Gabe grabs a small crayfish (rock lobster) at me and it’s not very happy.  We quickly release it and it escapes back to the depths.  My favorite group is probably a group of small, transparent prawns with blue outlines rocking out in a big group in one of the holes in the ship. These guys are hopping and dancing around like its Extreme dance club on a Friday night.
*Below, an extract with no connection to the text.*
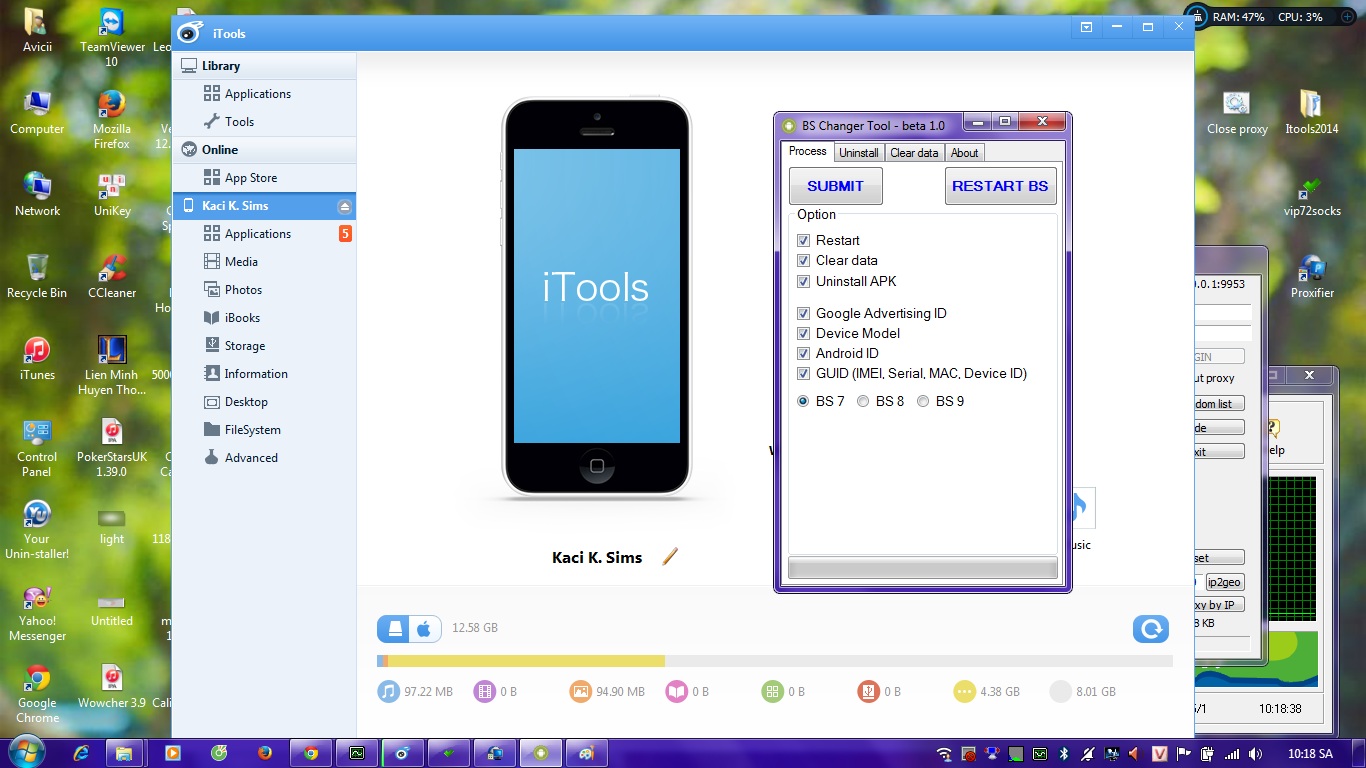
Task: Select the BS 8 radio button
Action: (863, 402)
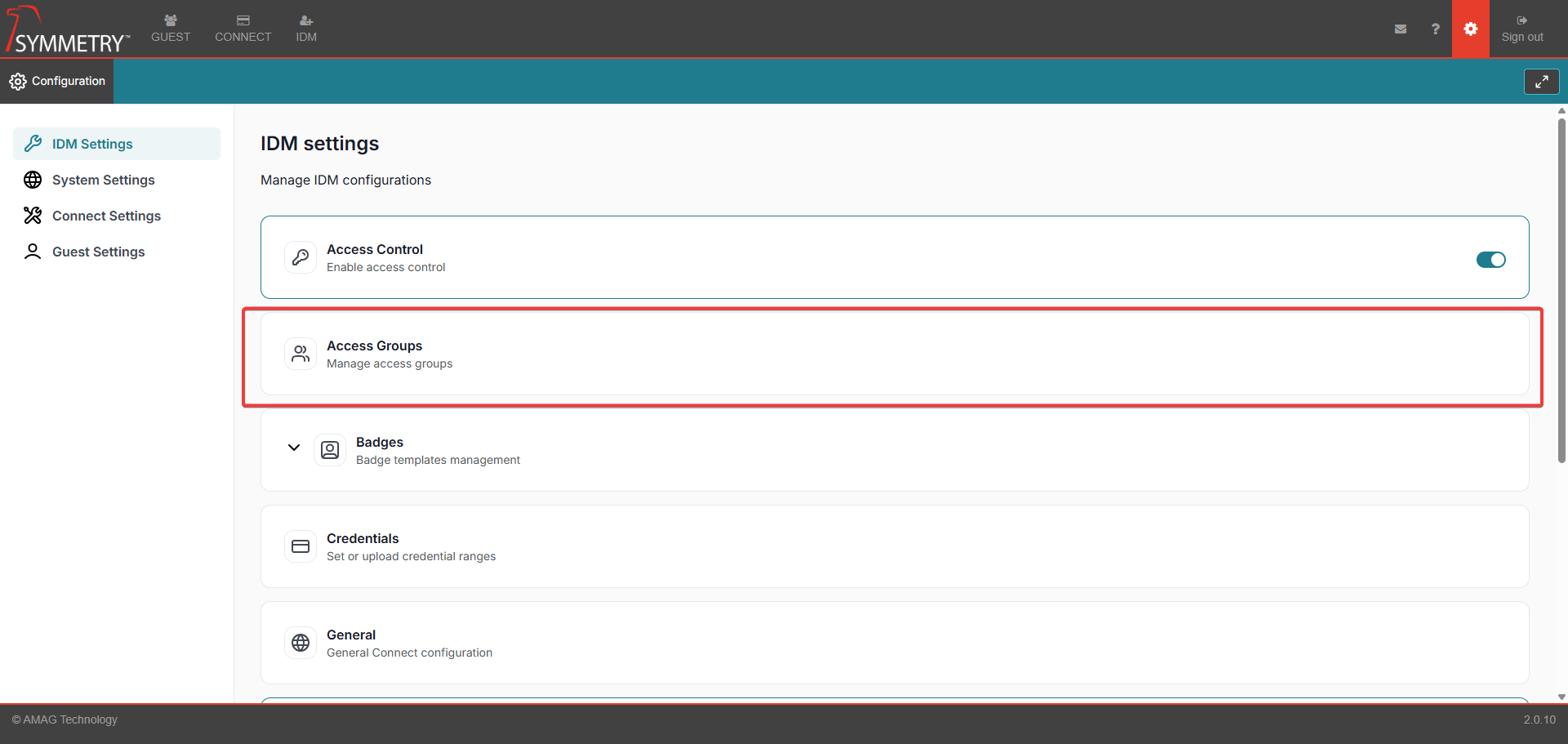The image size is (1568, 744).
Task: Open Connect Settings in sidebar
Action: (106, 216)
As we swim the dark, spotlights and divers everywhere, its feels like that movie,  the Abyss, from the 1980s. As a child, I loved that movie and I can see why, now, people would have all consuming obsession with diving in the dark.  There is nothing like feeling of absolute weightlessness in darkness.  Its creepy and sensory depriving, except for the crackling noises the sea life makes.   I can see now why Michael Jackson slept in one of those tanks, it’s a crazy experience.  You simple have to trust that everything is going okay.  You can’t worry about what is beyond your spotlight because, really, there is nothing you can do about it.

I feel sorry for Gabe; I am a bit nervous to go away from Mr. Blinky so I keep bumping into him, bringing up sediment with my fins as he is trying to get the perfect shot.  I know its no fun to be crowded by another diver but I can't help the shadows, there lurks things I'm slightly afraid of.  Plus he keeps highlighting cool things and I don't want to miss out. 

We pop up, and the air above is cooler than the water we are standing it.  Its cloudy and not a full moon which explains the lackadaisical nature of the sea critters. 

As we drive home, the crew speaks excitedly of a turtle which I didn’t get a chance to see.  Mark, my favorite dive buddy, is completely in love with the dive that night.  He has that far away look of a true addict, coming to me the next asking when we can go next.  I think he too has the diving is his blog account of it.

I can’t say I blame him.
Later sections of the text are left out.